Anecdotes recounting his journey are innumerable. In 1989, at Sialkot, a Waqar Younis delivery hit the sixteen-year old boy hard on nose; there was blood all over but he did not leave the field. He declined medical assistance and went on to score 57 runs in the match. Such was his passion. In 1998, the master blaster scored 134 off only 131 balls, the then-Australian captain Steve Waugh, declared him the best batsman after Bradman. In fact, even Sir Donald Bradman made a confession that he saw his own reflection in the man. Shane Warne had nightmares about him.
Virat Kohli doesn’t know how he will react after the man retires. The T20 team, Mumbai Indians, he plays for, has decided to retire jersey number 10 in his honour.
His dream was to see India lift the World Cup, it was achieved in 2011. There was a time, when he used to come to bat, as apocryphal it might sound, the nation use to come to a standstill. He was match-winner, brilliant stroke master, a rescue-ranger. The nation and the team depended on him and the Little Master carried this responsibility on his shoulders efficiently. He has been playing cricket for 24 years.

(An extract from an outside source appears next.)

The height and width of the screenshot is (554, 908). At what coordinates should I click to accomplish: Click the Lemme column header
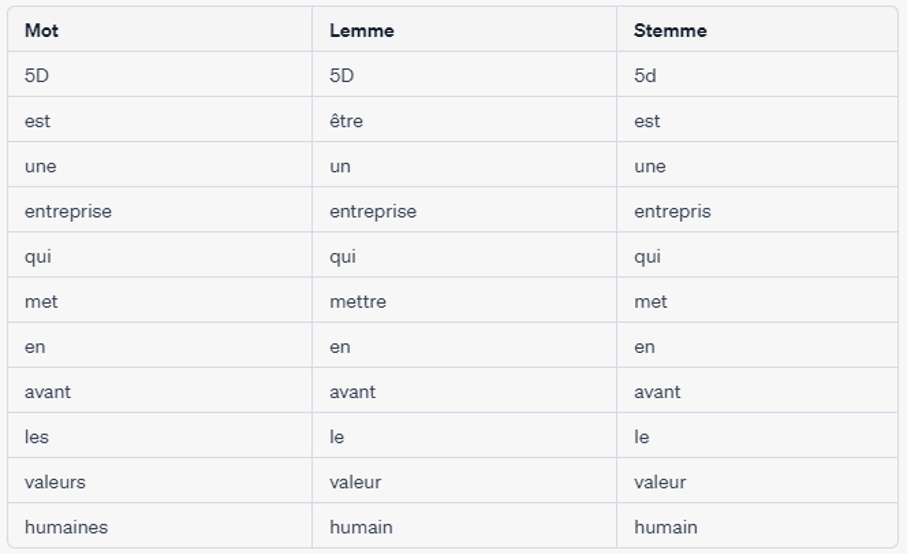tap(362, 30)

Some of his current team mates were not even born then.
As a person, his fellow team mates vouch for him. He has no controversial past records. His stature has reached such heights that people refuse to even talk about his drawbacks. Not that there are many.
He says it will be hard for him to imagine life without cricket. We say it is hard to imagine cricket without him.
Sachin Tendulkar, as clichéd as it may sound, you are irreplaceable and the void you leave in millions hearts, in the dressing room, and in the game will never be filled. Never.